The explanation of how Imax China is also geared to underperform when China’s box office is in a downturn can only be found in section 4 of the “notes to the consolidated accounts.”
These showed that the company was last year hit by the delayed installation of theatre equipment and services (new sales), delays in customer payments, waiving of other fees, and a downward rebasing and extension of other contracts (lost or delayed recurring income). After having assessed the likelihood of recovering lost income, the group also “recorded an allowance for expected credit losses of $10.9 million in 2020.”
“The repercussions of the COVID-19 global pandemic resulted in a significant decrease in the group’s revenues, profits and operating cash flows during the year ended 31 December 2020 as gross box office results declined significantly, the installation of numerous theatre systems were delayed, and maintenance services were generally suspended for theatres that were closed,” the note explained.

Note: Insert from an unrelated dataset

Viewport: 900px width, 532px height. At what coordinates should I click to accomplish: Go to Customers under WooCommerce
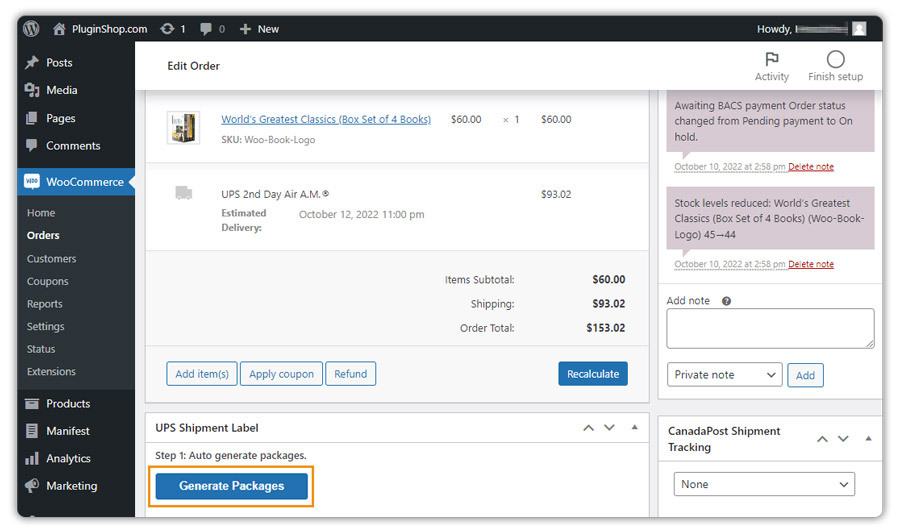pyautogui.click(x=52, y=259)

“In addition, the group has experienced and is likely to continue to experience, delays in collecting payments due under existing theatre sale or lease arrangements and digital remastering services agreements from certain of its local studio and exhibitor partners who are facing financial difficulties as a result of the theatre closures. In response, the group has provided temporary relief to exhibitor partners by waiving maintenance fees during periods when theatres were closed and, in certain situations, by providing extended payment terms on annual minimum payment obligations in exchange for a corresponding extension of the term of the underlying sale or lease arrangement. For relief on annual minimum payments, the transaction price was re-assessed and adjusted with the extended payment terms, resulting in an adjustment of $1.0 million to revenue for the year ended 31 December 2020; for relief on maintenance, no maintenance revenue was recognized during the relief period as no performance obligation of maintenance service was delivered during that period,” it continued.
Gelfond’s chairman’s statement is unflaggingly bullish. He points to the company’s average box office market share of 2.7% on local (Chinese) titles, up 70 basis points compared with 2019; Imax China’s growth in indexing with local language blockbusters to levels approaching that of Hollywood tentpoles, including “The Eight Hundred,” “Legend of Deification” and “Shockwave 2”; record-breaking (2021) Chinese New Year opening weekend box office up approximately 45% from 2019; and further network expansion to 745 screens across over 200 cities, representing 1.2% (nationwide) penetration, up 20 basis points year-over-year.
Gelfond also suggests that Imax can further grow its share of revenue on Chinese titles, towards the 7% it earns on Hollywood movies. “IMAX has played an instrumental role in the development of Hollywood blockbuster franchises. We see the same opportunity in China as local filmmakers are starting to build their brands in the same way as their western counterparts,” he says.
“Our competitive position built upon our brand, technology and network scale has further strengthened post-pandemic. As theatrical entertainment becomes more and more blockbuster-driven and the content pipeline increasingly caters towards IMAX DNA, we feel well-positioned to capitalize on China’s premiumization trend and deliver continued market share gain,” Gelfond concluded.
He is so confident of an upswing that the company proposes to increase its dividend payout ratio from 33% of net income from 2017 to 2019 to 50% from 2021.
Following the publication of the results, Imax China shares were up 6.3% at HK15.66 by Friday’s lunchtime trading break. At that price, the group is valued at HK$5.4 billion ($692 million).